Kazuki watched Vareon with the cool, unhurried patience of someone who'd already anticipated the scream. Rain still traced cold lines down the ruined stones; even the sky seemed to hold its breath.

"When you first shifted into that demonic form," Kazuki began, voice quiet and steady, "you brutalized me. You nearly killed me outright. You left me broken on the ground… and yet you didn't use your Absolute Spirit Ability Copy."

He let the sentence hang. Vareon's single remaining eye burned with furious confusion; shards of energy stitched and then unstitched across the dying titan's frame.

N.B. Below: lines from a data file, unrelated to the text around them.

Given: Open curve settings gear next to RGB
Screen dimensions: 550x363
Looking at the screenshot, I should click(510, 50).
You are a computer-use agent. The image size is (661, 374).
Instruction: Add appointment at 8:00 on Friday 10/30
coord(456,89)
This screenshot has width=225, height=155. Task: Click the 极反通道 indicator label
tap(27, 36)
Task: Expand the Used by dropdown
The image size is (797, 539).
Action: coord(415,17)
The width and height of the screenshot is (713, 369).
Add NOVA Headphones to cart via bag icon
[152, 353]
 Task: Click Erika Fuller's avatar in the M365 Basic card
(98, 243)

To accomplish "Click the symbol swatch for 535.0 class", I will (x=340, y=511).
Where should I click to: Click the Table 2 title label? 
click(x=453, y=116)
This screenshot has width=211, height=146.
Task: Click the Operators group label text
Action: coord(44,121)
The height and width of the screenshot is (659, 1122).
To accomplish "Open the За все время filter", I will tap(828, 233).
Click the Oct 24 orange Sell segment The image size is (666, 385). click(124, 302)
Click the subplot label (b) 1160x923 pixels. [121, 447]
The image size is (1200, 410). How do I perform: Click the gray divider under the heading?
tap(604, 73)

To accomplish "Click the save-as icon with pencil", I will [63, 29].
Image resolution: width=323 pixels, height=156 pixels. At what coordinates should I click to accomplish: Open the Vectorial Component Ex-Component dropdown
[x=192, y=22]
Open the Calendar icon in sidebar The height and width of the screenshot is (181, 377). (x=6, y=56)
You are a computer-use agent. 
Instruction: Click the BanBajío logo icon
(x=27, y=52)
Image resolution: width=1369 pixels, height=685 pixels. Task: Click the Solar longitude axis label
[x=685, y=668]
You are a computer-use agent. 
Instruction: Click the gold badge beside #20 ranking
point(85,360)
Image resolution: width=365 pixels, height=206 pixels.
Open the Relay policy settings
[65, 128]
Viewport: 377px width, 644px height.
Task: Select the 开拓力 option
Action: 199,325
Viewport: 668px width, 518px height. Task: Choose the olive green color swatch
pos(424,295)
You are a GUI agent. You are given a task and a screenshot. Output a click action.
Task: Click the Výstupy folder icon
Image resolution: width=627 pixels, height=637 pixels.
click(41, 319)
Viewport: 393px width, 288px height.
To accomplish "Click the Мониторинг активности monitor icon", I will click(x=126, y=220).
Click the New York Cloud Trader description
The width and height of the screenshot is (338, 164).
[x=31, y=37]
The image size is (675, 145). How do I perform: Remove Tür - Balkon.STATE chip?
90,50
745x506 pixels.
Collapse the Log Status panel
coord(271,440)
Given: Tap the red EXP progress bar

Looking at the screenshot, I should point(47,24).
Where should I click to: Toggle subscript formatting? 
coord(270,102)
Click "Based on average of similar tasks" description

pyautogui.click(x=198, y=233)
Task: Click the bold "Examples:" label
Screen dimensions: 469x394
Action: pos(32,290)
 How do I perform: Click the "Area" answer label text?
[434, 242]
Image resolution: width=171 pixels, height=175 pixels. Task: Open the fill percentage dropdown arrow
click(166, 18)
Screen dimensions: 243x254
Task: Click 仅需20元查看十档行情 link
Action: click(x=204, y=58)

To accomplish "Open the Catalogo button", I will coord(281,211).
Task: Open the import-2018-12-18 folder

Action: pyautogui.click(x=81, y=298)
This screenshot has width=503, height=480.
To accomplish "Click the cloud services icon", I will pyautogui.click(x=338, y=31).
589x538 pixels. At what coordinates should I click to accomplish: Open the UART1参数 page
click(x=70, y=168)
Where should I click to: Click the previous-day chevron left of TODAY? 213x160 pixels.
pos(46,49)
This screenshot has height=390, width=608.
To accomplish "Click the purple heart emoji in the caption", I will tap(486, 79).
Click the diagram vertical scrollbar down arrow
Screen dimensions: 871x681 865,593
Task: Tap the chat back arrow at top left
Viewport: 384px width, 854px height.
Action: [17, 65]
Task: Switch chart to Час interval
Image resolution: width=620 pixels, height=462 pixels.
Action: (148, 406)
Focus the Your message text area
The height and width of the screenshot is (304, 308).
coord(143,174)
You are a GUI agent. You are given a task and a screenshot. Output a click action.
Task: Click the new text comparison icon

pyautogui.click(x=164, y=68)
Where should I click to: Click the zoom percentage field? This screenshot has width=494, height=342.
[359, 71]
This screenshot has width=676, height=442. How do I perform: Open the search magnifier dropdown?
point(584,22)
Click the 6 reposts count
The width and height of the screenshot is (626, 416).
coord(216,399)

"There was a reason for that," Kazuki said. "A single, stupidly obvious reason that your arrogance and superstition blinded you to. The prophecy—Fate's Chosen Path—speaks of me dying to a surprise strike. If I truly am that child, then the story demanded a death that I could not foresee."

Kazuki's mouth curved—not a smile, but a practiced line of triumph.

"You didn't copy me then because you needed to be sure. You wanted to test whether I matched the prophecy. And if I was the child… you planned to finish me and steal everything I held. That was your intent from the start."

Vareon's breath hitched; a sound like stones grinding together. He opened his mouth to answer, but the words stuck. His chest trembled as the last remnants of his soul frayed—what little autonomy remained fighting against entropy.

Kazuki continued, voice colder now, precise as a blade through silk. "When I looked ahead with my foresight, I saw the exact second this would happen. I saw you hesitate, saw you reach for your copy. I knew the Demon King's betrayal before your hand ever twitched. So when you did use the Absolute Spirit Ability Copy—when you tried to swallow my force—you didn't take a safe vessel. You took more than even the Demon King could process. The overflow burned you from the inside."

Vareon's head turned slowly; the movement was more reflex than will. He tried to grasp at memory, to clap his hands over the panic in his chest, to refute. Instead he rasped, "Just—shut—" The sound broke into a choked roar, then silence, as the last thread of anger dissolved into a ragged plea.

Kazuki took a step closer. The rain washed clean the blood on his boots; his eyes were bright with something like pity—then contempt. "It is a shame you never understood. You were useful to him—until you weren't. You were a tool that fitted his larger plan: raise chaos, cultivate greed, make men so hungry for power they will hand themselves over. The Demon King used you to fray my lines, to bait me into exposing myself. But you never saw the web. You never felt the threads pulling back."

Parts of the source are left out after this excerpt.